Clinical Outcomes of Patients with Recurrent Microsatellite-Stable Endometrial Cancer in Early-Phase Immunotherapy Clinical Trials

• Published in: Cancers Vol. 14; no. 15; p. 3695
• Main Authors: How, Jeffrey A., Jazaeri, Amir A., Fu, Siqing, Rodon Ahnert, Jordi, Gong, Jing, Stephen, Bettzy, Ferreira Dalla Pria, Hanna, Bhosale, Priya, Johnson, Amber, Yuan, Ying, Meric-Bernstam, Funda, Naing, Aung
• Format: Journal Article
• Language: English
• Published: Basel MDPI AG 29.07.2022; MDPI
• Subjects: Cancer; Cancer therapies; Clinical outcomes; Clinical trials; Disease control; Endometrial cancer; Endometrium; FDA approval; Histology; Immune checkpoint inhibitors; Immunotherapy; Microsatellite instability; Monoclonal antibodies; Mutation; Oncology; Patients; Review boards; Survival; Tumors
• ISSN: 2072-6694; 2072-6694
• DOI: 10.3390/cancers14153695

Recurrent microsatellite stable (MSS) endometrial cancer has poor response to conventional therapy and limited efficacy with immune checkpoint monotherapy.
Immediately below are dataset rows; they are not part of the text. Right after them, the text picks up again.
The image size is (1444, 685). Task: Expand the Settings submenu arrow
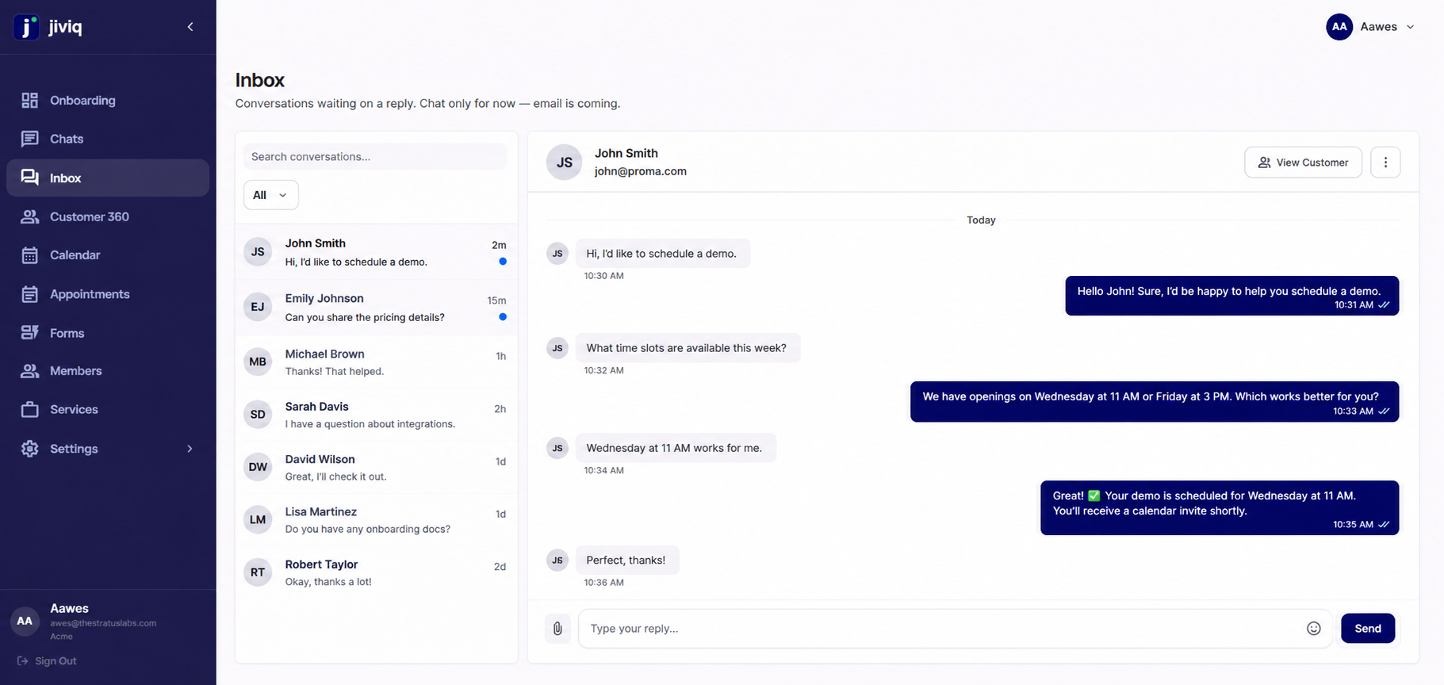[190, 449]
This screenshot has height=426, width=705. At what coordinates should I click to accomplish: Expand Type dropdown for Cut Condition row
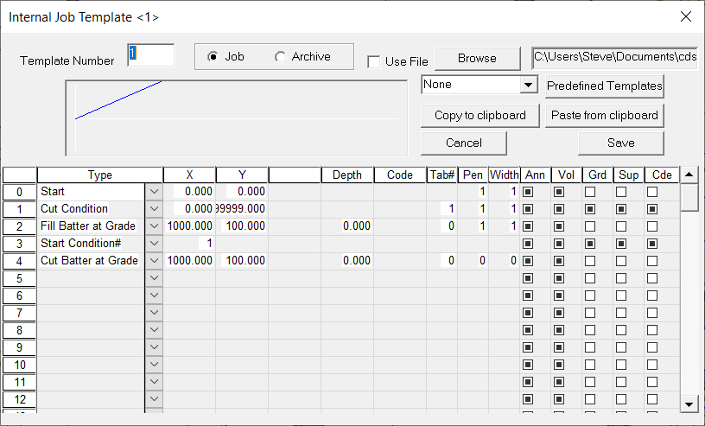pos(154,208)
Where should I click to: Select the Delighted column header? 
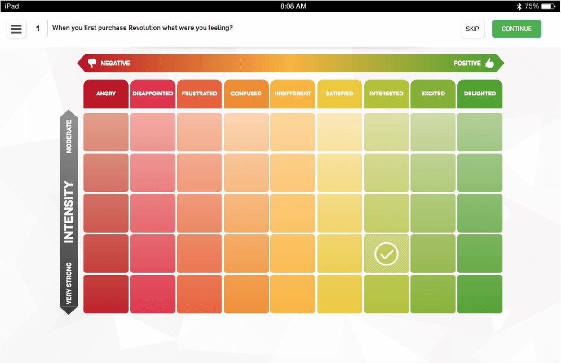[x=479, y=94]
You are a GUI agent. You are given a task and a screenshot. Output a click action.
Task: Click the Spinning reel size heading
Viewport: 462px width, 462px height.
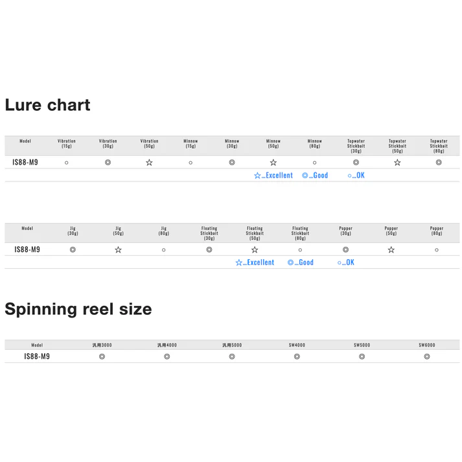pyautogui.click(x=78, y=309)
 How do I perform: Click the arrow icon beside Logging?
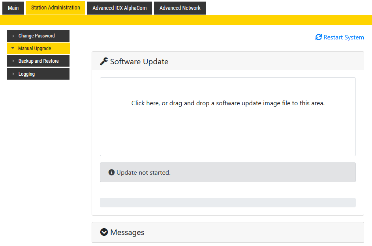(13, 74)
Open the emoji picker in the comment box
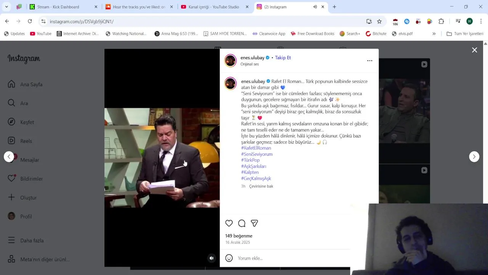 [229, 258]
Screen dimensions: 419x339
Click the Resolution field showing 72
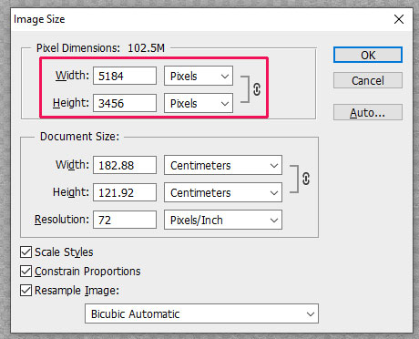pos(125,220)
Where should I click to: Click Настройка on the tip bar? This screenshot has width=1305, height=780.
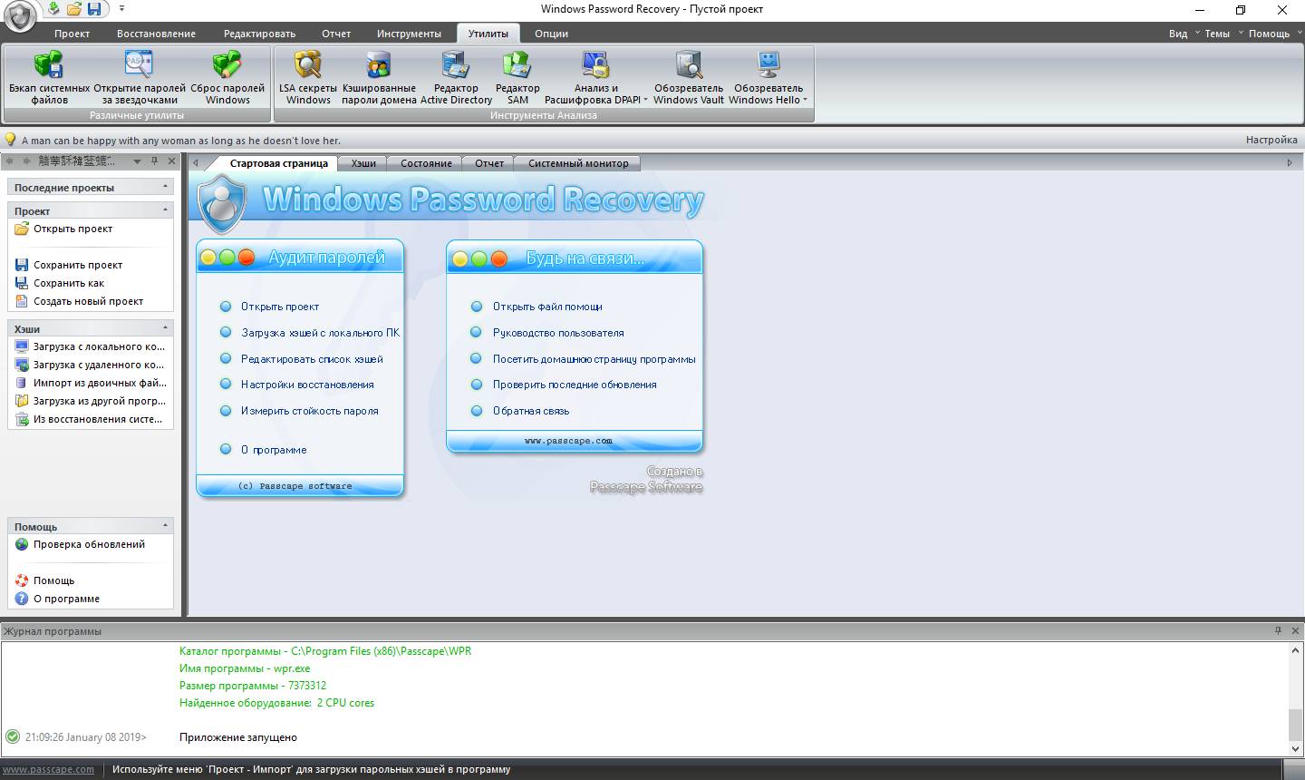1271,140
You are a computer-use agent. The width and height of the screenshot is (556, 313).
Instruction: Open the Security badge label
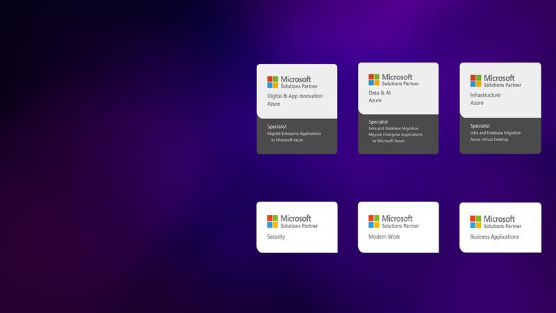click(x=277, y=237)
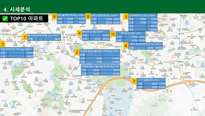Click the yellow number 4 marker

click(x=79, y=33)
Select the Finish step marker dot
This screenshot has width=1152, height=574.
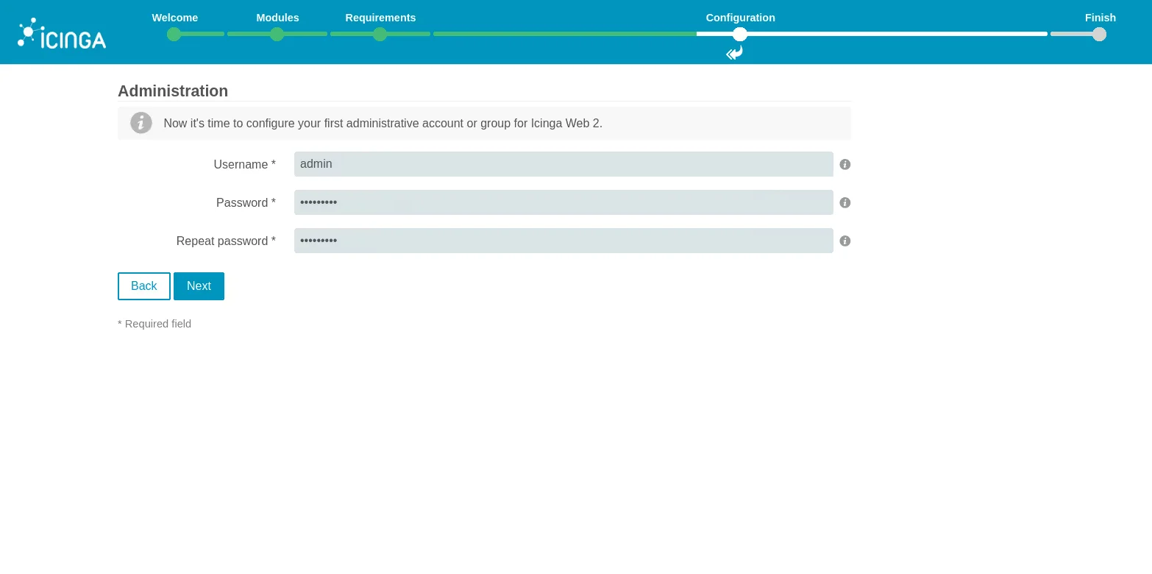click(x=1099, y=34)
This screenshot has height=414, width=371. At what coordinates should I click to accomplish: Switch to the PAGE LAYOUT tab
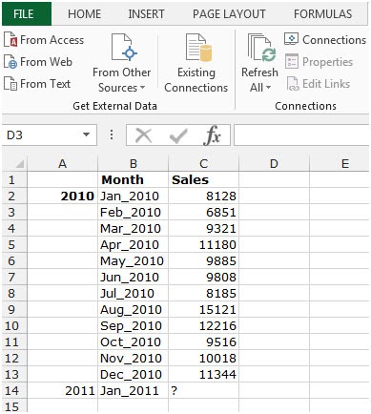[x=229, y=13]
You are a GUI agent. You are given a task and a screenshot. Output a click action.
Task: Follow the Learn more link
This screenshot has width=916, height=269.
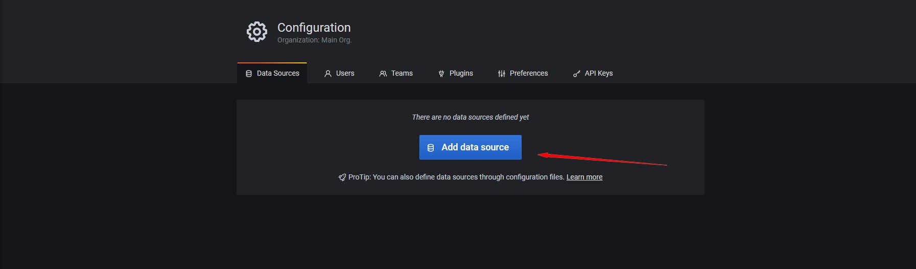[x=584, y=177]
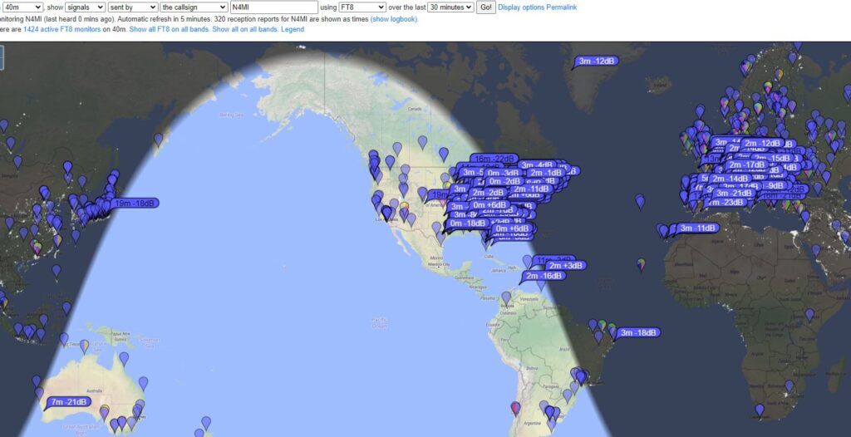This screenshot has height=437, width=851.
Task: Expand the 'signals' show dropdown
Action: click(x=86, y=7)
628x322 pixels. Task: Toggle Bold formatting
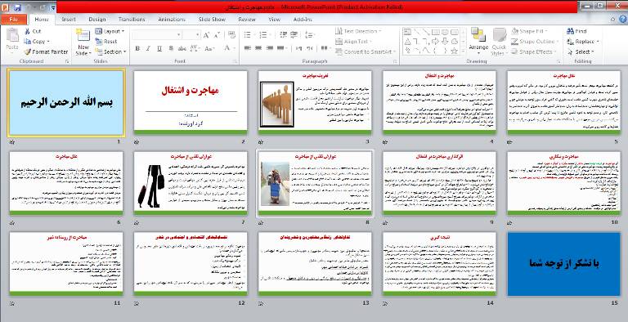137,48
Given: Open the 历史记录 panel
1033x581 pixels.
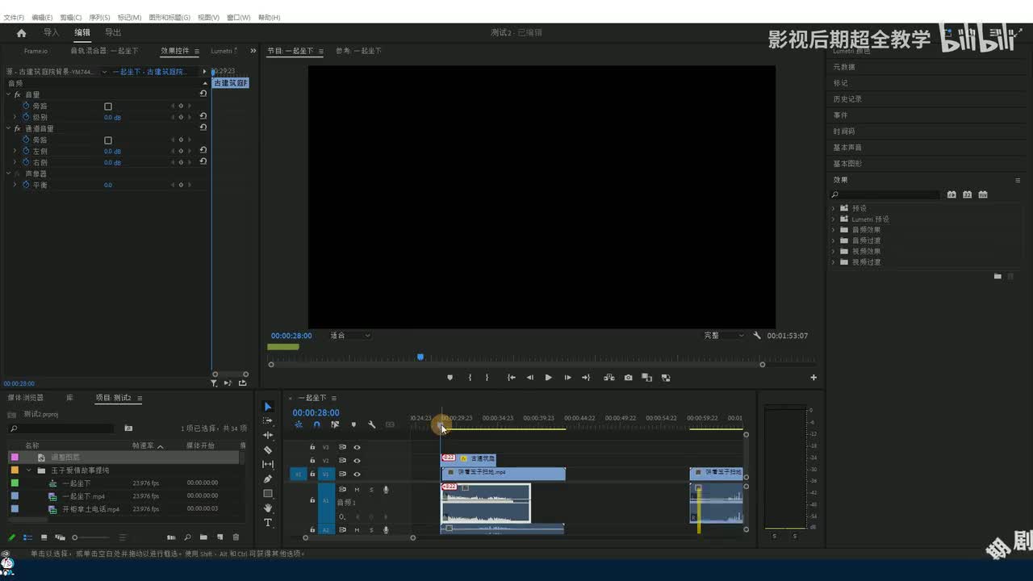Looking at the screenshot, I should [x=847, y=99].
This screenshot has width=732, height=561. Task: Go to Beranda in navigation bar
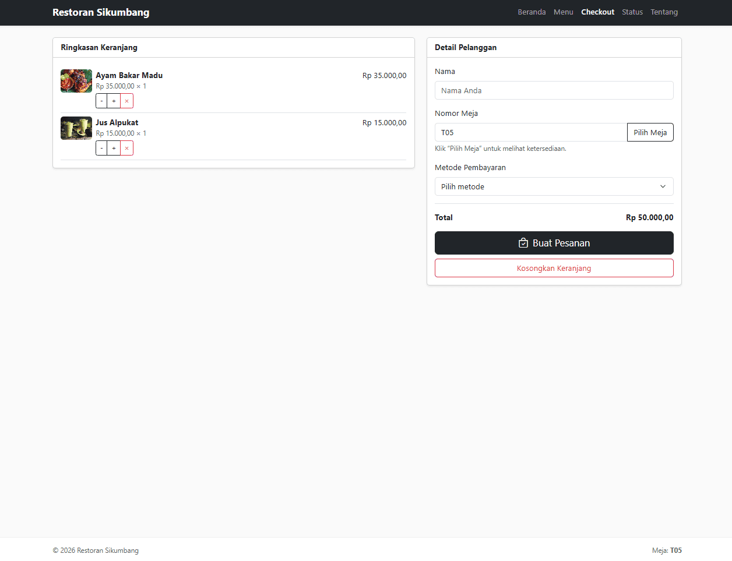coord(532,12)
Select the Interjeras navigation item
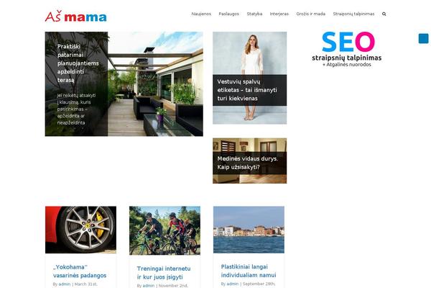The image size is (431, 288). [x=279, y=14]
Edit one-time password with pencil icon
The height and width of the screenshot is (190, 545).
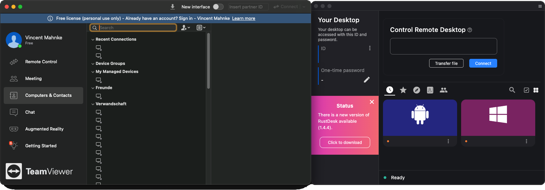367,80
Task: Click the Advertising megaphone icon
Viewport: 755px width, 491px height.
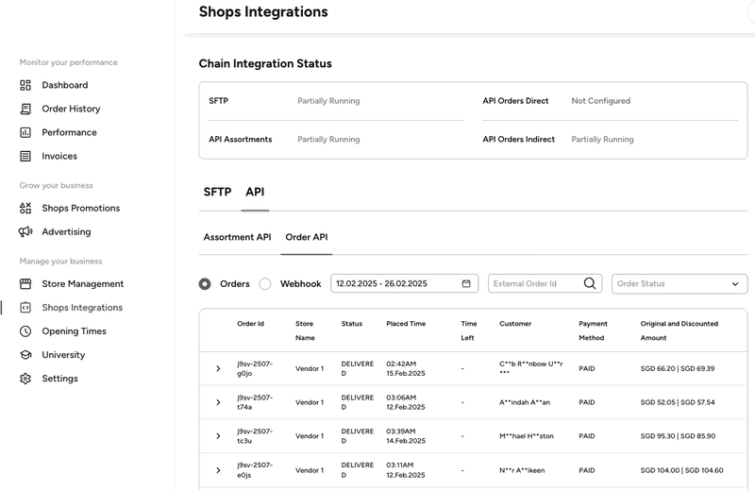Action: point(25,231)
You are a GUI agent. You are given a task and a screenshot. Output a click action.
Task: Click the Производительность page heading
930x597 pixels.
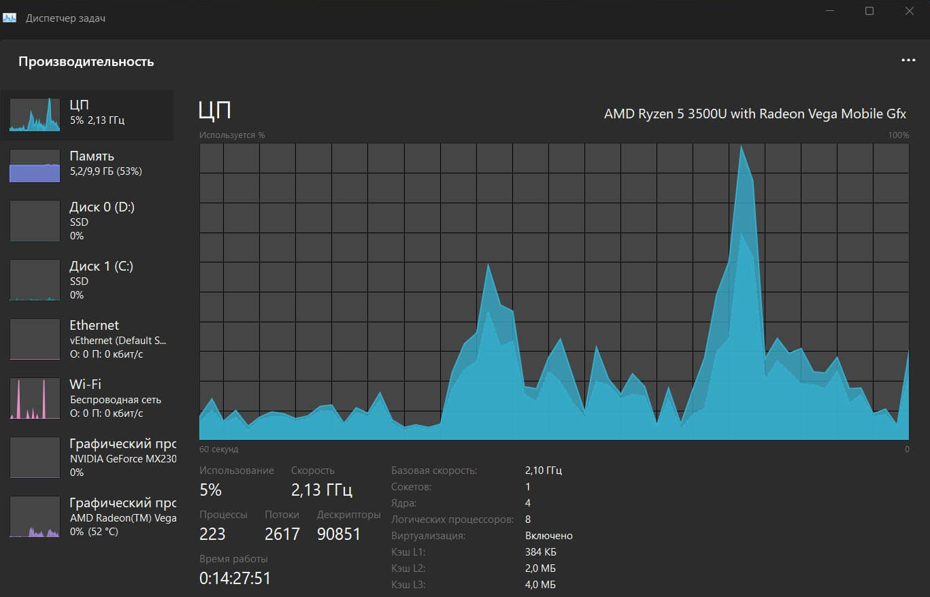coord(86,62)
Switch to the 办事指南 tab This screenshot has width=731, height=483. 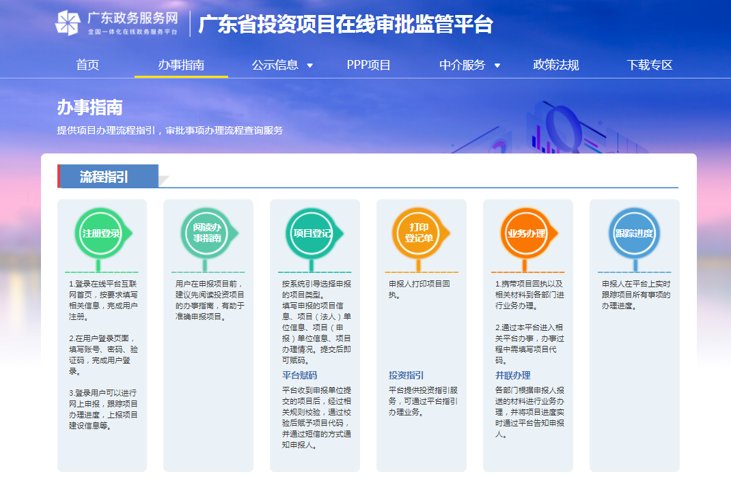click(181, 65)
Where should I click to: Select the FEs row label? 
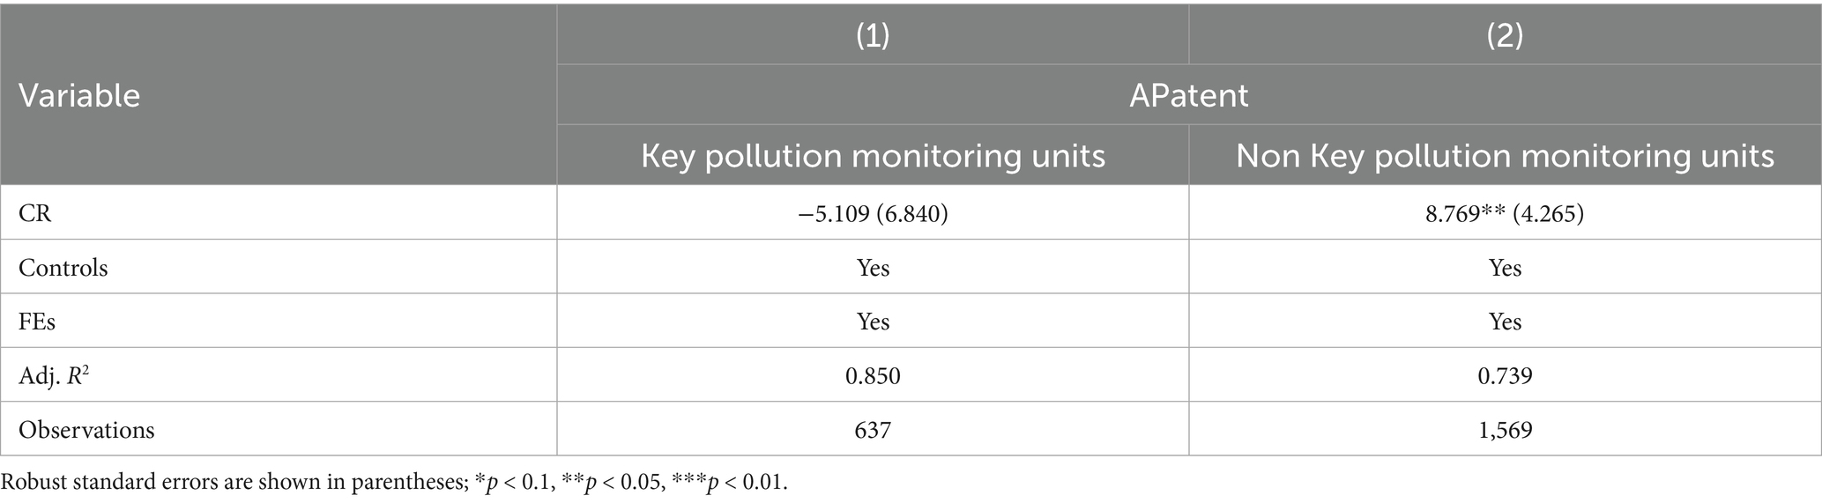tap(37, 322)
We conducted a retrospective study of recurrent MSS endometrial cancer patients enrolled in immunotherapy-based clinical trials at MD Anderson Cancer Center between 1 January 2010 and 31 December 2019. Patients were evaluated for radiologic response using RECIST 1.1 criteria, progression-free survival (PFS), and overall survival (OS). Thirty-five patients were treated with immune checkpoint inhibitors: 8 with monotherapy, 17 with immunotherapy (IO) in combination with another IO-only, and 10 with IO in combination with non-IO therapy. Among those treated with combination IO plus non-IO therapy, one had a partial response but 50% had clinical benefit. Patients who received combination IO plus non-IO therapy had improved PFS compared to those who received monotherapy (HR 0.56, 95% CI 0.33–0.97; p = 0.037) or combination IO-only therapy (HR 0.36, 95% CI 0.15–0.90; p = 0.028) and had improved OS when compared to monotherapy after adjusting for prior lines of therapy (HR 0.50, 95% CI 0.27–0.95; p = 0.036). The potential beneficial clinical outcomes of combination IO plus non-IO therapy in MSS endometrial cancer should be validated in a larger study.